The bulls celebrated the Dow's push to another new high Wednesday. But investors taking a closer look can see the index is still full of sour apples.

The Apple logo is displayed on the exterior of the new flagship Apple Store on May 19, 2016, in San Francisco, California.

There are 12 stocks in the Dow Jones industrial average, including Goldman Sachs (GS), Apple (AAPL) and American Express (AXP), that have dragged down the widely watched market measure since it last hit its peak last year, according to a USA TODAY analysis of data from S&P Global Market Intelligence. Not only are these stocks being left out of the Dow's run to new highs this year, but they have collectively erased more than 1,200 Dow points from the Dow's former peak set on May 19, 2015.

The drag from these lagging stocks is a big hurdle for the rest of the Dow members to overcome.

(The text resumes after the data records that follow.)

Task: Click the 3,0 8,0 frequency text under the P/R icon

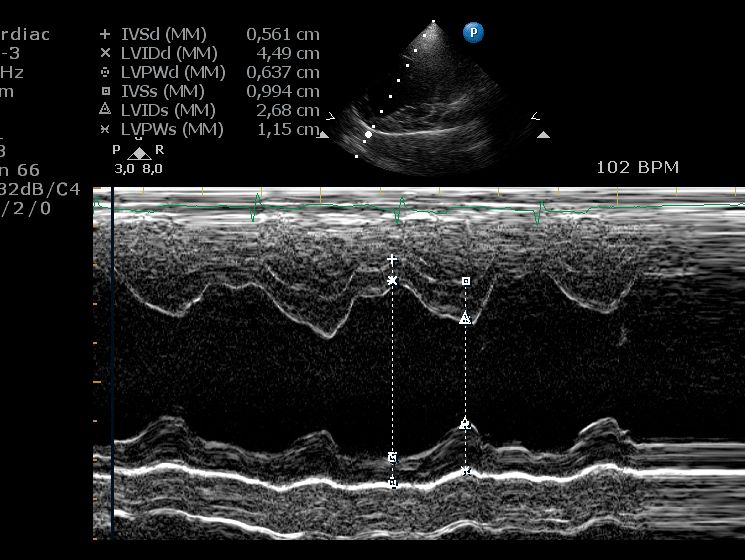Action: pyautogui.click(x=138, y=169)
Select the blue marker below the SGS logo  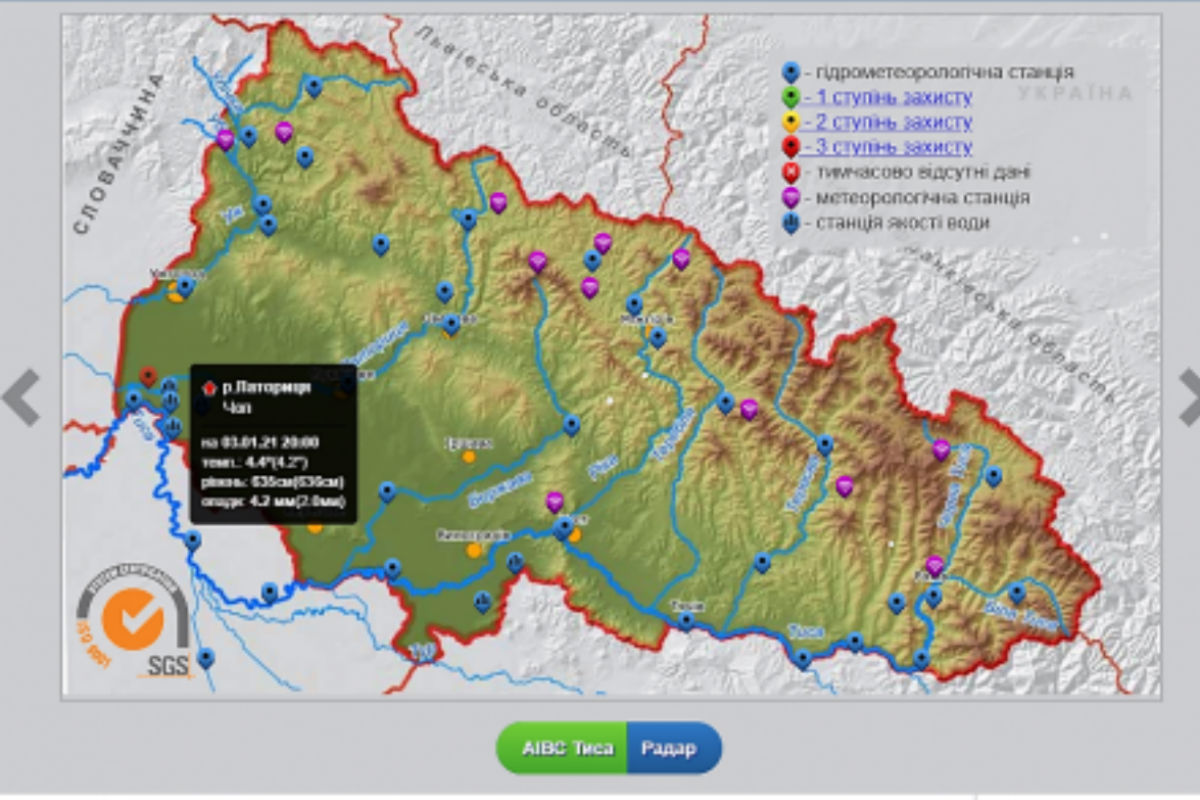(x=205, y=658)
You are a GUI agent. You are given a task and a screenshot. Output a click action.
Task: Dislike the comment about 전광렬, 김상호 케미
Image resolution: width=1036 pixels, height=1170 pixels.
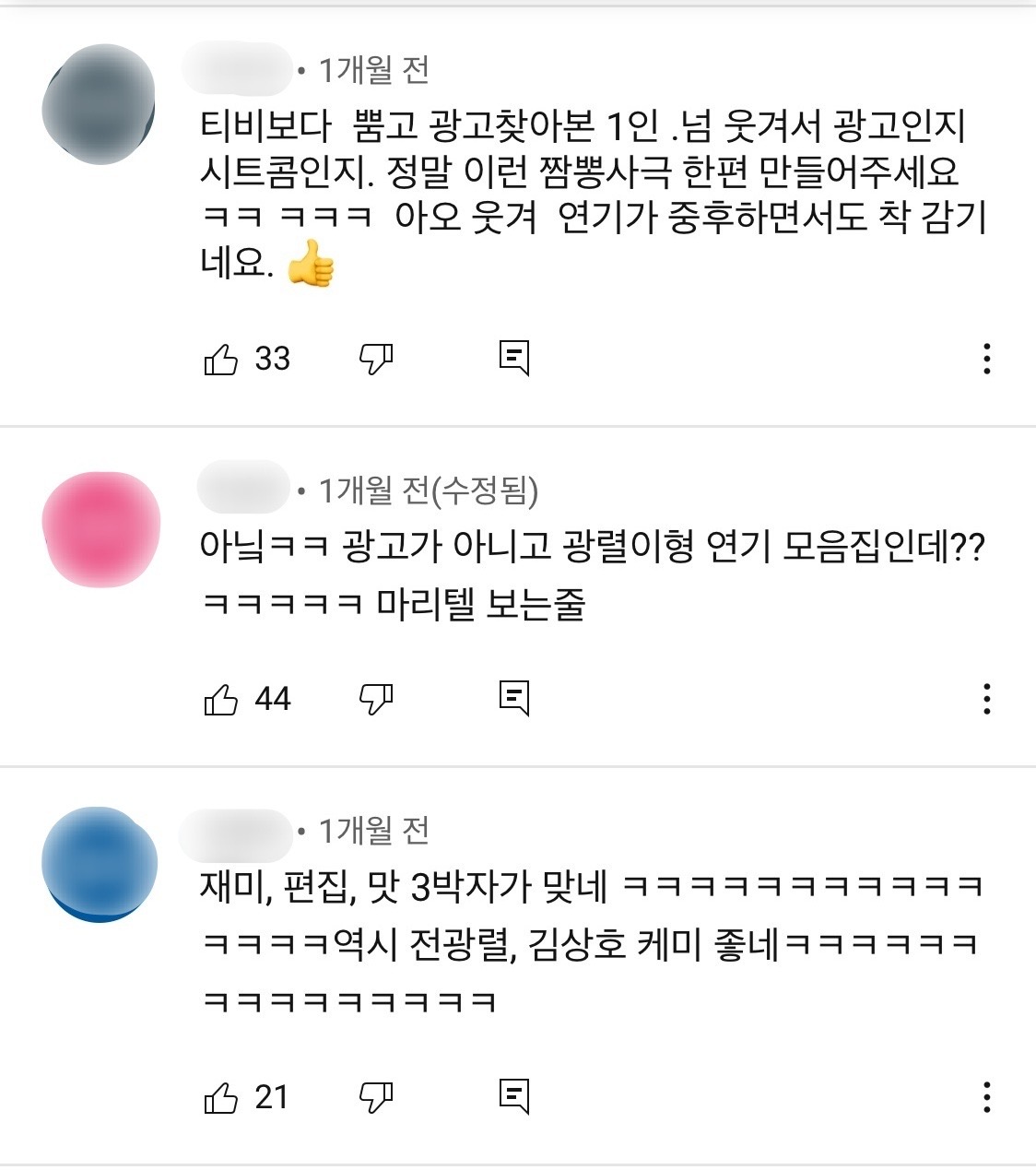click(376, 1097)
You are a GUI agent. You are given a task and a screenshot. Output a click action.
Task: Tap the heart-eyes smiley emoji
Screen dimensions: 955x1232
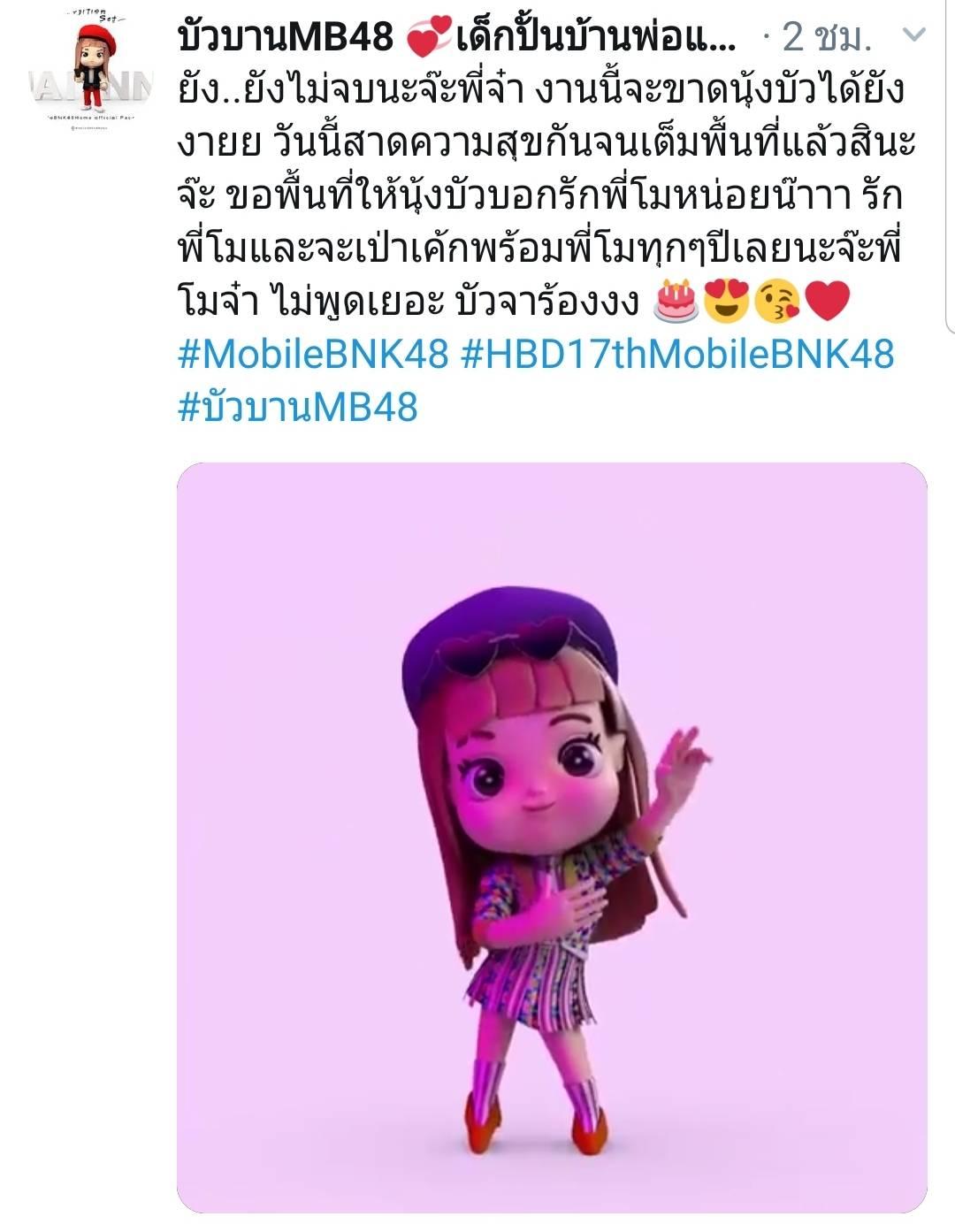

Fortunately for the bulls, the winning Dow stocks have been powerful enough to push the Dow up 50 points from its former high. The Dow rose nearly 24 points to 18,372 Wednesday to a new all-time high for the second day in a row.

The fact there are so many big-time losers in the Dow signals just how cautious investors remain, even as the Dow retakes high ground, says David Sowerby, strategist at Loomis, Sayles. "Skepticism, while challenging, is a good thing for stock prices to find higher levels," he says. "It's better than the bliss at a market top."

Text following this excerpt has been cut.